**JOBS**
1. Write out the part of the forum thread on capturing trace with perf from "The best method" to "data for branches.".
2. Translate this sentence from the trace-capture discussion into Spanish: "Once you have this data you can then pass it to the OpenCSD library for full decode."
3. Continue the forum thread about capturing and decoding branch trace from the point where it stops.

**TEXT BLOCK**

I was not recommending re-use of perf source code - I was recommending using perf to capture and analyse trace. If this is not sufficient - or you want to write your own application, then perf serves as an example of the information you need to collect during a trace session to successfully decode the trace. perf does two tasks - capture - using perf record, and analysis using perf report. These are very separate elements - the first happens in kernel space, the second, often offline as a separate perf program, in user space.
Up until now, I only thought about using a few hundred lines, because I believe perf has a lot of overhead (both in performance and code length) just to get branch instructions from an executed binary.
The most important factors for me are that
- the trace includes all branches (including the jump destination), and
- it is fast (faster than using hardware emulation and extracting the
addresses from there)
What about the approaches to use the CoreSight driver directly or to use CSAL for trace collection? Would they maybe be better suited?
The best method used for capturing trace is really an assessment for you to decide based on your requirements. CSAL / direct driver access / sysfs are all options - though I am not aware of anyone actually using a direct driver access method so could not really advise here.
Remember that whatever method you choose, in order to get the data that you require you will need to collect the additional information I describe above. Once you have this data you can then pass it to the OpenCSD library for full decode. This will output the executed trace ranges. You are then free to analyse these ranges to synthesise source / target data for branches.

**LISTING**
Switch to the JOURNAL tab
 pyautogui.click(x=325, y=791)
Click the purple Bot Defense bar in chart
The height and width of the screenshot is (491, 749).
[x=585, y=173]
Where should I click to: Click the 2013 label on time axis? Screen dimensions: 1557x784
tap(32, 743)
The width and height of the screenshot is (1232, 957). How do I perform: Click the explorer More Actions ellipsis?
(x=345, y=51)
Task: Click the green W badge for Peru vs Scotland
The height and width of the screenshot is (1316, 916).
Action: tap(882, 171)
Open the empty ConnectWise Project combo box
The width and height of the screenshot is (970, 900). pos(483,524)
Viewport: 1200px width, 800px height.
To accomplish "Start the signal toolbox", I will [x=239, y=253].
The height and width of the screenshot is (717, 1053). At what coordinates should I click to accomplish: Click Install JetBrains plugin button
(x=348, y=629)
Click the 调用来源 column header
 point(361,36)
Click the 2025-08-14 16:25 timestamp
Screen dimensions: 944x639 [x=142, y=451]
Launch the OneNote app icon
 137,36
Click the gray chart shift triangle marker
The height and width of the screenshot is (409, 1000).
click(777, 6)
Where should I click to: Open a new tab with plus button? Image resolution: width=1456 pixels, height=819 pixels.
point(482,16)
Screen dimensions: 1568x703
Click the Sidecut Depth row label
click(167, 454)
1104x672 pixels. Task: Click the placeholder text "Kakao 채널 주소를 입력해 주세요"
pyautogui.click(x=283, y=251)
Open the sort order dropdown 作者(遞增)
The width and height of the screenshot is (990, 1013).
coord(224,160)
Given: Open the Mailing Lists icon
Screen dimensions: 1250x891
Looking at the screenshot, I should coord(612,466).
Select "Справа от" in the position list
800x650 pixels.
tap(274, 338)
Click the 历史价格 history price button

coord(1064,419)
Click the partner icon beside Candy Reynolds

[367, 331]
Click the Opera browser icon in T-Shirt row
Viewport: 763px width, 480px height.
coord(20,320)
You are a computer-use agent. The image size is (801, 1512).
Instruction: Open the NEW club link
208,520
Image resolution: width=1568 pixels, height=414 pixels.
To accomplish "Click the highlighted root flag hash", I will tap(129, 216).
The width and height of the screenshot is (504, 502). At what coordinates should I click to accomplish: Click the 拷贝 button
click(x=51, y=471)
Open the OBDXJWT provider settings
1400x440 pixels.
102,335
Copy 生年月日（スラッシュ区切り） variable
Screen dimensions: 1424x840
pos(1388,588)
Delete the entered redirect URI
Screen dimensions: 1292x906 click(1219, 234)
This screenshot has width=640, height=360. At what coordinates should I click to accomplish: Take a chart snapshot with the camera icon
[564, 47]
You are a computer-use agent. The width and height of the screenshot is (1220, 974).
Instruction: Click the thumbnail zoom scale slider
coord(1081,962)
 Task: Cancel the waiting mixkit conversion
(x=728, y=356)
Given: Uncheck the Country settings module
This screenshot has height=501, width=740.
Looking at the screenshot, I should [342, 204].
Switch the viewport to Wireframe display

**WRITTEN ANSWERS**
1.
The best method used for capturing trace is really an assessment for you to decide based on your requirements. CSAL / direct driver access / sysfs are all options - though I am not aware of anyone actually using a direct driver access method so could not really advise here.
Remember that whatever method you choose, in order to get the data that you require you will need to collect the additional information I describe above. Once you have this data you can then pass it to the OpenCSD library for full decode. This will output the executed trace ranges. You are then free to analyse these ranges to synthesise source / target data for branches.

2. Una vez que tenga estos datos, puede pasarlos a la biblioteca OpenCSD para una decodificación completa.

3.
Below is a short example of the trace output from the library - I have annotated this '***' to explain what is happening. This was generated using trc_pkt_lister test program from OpenCSD, running on one of the supplied test captures.
The I_ packets are the trace packets - as would be output from ptm2human, the OCSD_GEN_TRC packets are the output of the library - fully decoded trace ranges.
Idx:356; ID:12; [0x00 0x00 0x00 0x00 0x00 0x00 0x00 0x00 0x00 0x00 0x00 0x80 ]; I_ASYNC : Alignment Synchronisation. *** start of trace - align the decoder to the incoming byte stream for the ETM programmed with trace ID 0x12
Idx:369; ID:12; [0x01 0x01 0x00 ]; I_TRACE_INFO : Trace Info.; INFO=0x0 { CC.0 } *** Some setup information regarding trace configuration - used internally by the decoder.
Idx:372; ID:12; [0xf7 ]; I_ATOM_F1 : Atom format 1.; E *** atom packet - skipped - cannot decode until we get an address / context packet
Idx:373; ID:12; [0x85 0x22 0x12 0x4d 0x00 0x00 0x00 0x00 0x00 0x30 ]; I_ADDR_CTXT_L_64IS0 : Address & Context, Long, 64 bit, IS0.; Addr=0x00000000004D2488; Ctxt: AArch64,EL0, NS; *** address and context packet - this gives the trace start address for the decoder + EL and ISA context.
Idx:384; ID:12; [0xf7 ]; I_ATOM_F1 : Atom format 1.; E *** Atom packet. This indicates that the program executed a number of instructions until it encountered a P0 element instruction (a P0 element instruction - previously referred to as waypoints in PTM, are instructions that change the address flow of the program. These are primarily branch instructions but the full range of P0 instruction types is defined by the ETM4 protocol). This instruction was executed.
Idx:373; ID:12; OCSD_GEN_TRC_ELEM_PE_CONTEXT((ISA=A64) EL0N; 64-bit; ) *** OpenCSD library outputs the context information for the client application. Where traced context also includes the Context ID register which may contain the PID of the program running on the CPU under dertain kernel configurations.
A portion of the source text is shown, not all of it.